━━━━━ RECORDS SUPPLIED ━━━━━
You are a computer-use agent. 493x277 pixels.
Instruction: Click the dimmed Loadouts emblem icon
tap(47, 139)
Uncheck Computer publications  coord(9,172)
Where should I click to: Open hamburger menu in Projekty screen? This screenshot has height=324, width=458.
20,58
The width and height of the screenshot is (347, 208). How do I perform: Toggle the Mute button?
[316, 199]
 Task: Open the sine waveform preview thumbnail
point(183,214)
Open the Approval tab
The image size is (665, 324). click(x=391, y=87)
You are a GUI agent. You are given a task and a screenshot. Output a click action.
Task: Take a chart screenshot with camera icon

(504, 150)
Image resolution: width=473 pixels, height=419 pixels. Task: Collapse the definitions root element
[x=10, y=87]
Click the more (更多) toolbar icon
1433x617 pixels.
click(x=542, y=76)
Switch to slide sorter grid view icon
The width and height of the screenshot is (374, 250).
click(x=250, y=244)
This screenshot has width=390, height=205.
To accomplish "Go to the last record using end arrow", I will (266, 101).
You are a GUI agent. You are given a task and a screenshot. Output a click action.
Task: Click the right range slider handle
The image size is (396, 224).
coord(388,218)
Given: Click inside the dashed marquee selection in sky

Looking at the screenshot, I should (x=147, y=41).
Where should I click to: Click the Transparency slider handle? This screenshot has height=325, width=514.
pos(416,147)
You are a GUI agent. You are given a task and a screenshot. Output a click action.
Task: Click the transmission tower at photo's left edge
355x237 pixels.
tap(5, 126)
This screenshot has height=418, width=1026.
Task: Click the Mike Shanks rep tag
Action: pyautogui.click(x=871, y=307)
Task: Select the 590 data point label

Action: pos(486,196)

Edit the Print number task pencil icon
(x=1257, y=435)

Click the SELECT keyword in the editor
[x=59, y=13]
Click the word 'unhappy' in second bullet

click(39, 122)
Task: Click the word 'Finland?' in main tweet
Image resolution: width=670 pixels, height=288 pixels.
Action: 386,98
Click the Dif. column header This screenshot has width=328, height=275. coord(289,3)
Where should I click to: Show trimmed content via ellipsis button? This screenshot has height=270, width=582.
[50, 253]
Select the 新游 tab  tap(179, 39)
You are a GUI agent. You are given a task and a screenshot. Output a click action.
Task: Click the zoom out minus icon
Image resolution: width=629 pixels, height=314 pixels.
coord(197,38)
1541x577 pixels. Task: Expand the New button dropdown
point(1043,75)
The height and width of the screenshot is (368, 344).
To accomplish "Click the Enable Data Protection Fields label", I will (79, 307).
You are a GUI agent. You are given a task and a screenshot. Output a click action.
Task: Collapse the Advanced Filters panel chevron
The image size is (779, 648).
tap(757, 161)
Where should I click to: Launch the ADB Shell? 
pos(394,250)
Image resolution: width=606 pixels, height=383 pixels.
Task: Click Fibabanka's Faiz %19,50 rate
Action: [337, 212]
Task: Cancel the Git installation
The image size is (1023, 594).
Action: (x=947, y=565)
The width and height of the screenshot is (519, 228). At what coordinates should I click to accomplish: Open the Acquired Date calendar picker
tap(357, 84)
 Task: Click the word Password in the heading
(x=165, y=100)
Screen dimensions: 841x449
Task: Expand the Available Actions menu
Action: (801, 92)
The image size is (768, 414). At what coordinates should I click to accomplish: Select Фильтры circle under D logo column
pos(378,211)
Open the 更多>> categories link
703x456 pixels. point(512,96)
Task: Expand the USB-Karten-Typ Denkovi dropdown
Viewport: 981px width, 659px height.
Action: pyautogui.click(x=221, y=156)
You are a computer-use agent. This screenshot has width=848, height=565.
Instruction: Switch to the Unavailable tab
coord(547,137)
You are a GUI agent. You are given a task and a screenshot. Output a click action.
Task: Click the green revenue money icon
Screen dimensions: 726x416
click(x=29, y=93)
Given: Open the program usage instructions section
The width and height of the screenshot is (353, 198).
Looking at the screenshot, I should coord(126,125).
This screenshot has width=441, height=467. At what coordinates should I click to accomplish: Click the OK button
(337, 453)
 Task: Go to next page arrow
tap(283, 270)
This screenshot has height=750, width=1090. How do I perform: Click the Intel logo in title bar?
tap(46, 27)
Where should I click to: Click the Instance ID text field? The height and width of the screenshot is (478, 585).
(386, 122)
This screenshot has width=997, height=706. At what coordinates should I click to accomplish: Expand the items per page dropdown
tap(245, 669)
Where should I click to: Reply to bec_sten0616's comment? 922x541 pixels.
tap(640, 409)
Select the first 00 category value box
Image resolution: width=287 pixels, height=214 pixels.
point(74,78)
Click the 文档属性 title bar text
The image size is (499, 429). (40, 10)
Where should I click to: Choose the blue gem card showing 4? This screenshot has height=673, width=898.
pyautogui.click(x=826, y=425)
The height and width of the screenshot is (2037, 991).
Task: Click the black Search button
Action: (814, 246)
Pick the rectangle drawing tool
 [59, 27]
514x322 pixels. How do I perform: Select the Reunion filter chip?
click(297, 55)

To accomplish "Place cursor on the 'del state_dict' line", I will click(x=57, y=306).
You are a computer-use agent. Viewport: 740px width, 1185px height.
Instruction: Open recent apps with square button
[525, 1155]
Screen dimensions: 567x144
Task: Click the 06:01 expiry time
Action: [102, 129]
━━━━━
TASK STATEMENT >>
Word for word, restate the lines of the data above that fall between the line holding "Task: Select the 590 data point label" and the line holding "Click the Dif.", inclusive, and no other lines.

TASK RESULT >>
Task: Select the 590 data point label

Action: pos(486,196)

Edit the Print number task pencil icon
(x=1257, y=435)

Click the SELECT keyword in the editor
[x=59, y=13]
Click the word 'unhappy' in second bullet

click(39, 122)
Task: Click the word 'Finland?' in main tweet
Image resolution: width=670 pixels, height=288 pixels.
Action: 386,98
Click the Dif. column header This screenshot has width=328, height=275. coord(289,3)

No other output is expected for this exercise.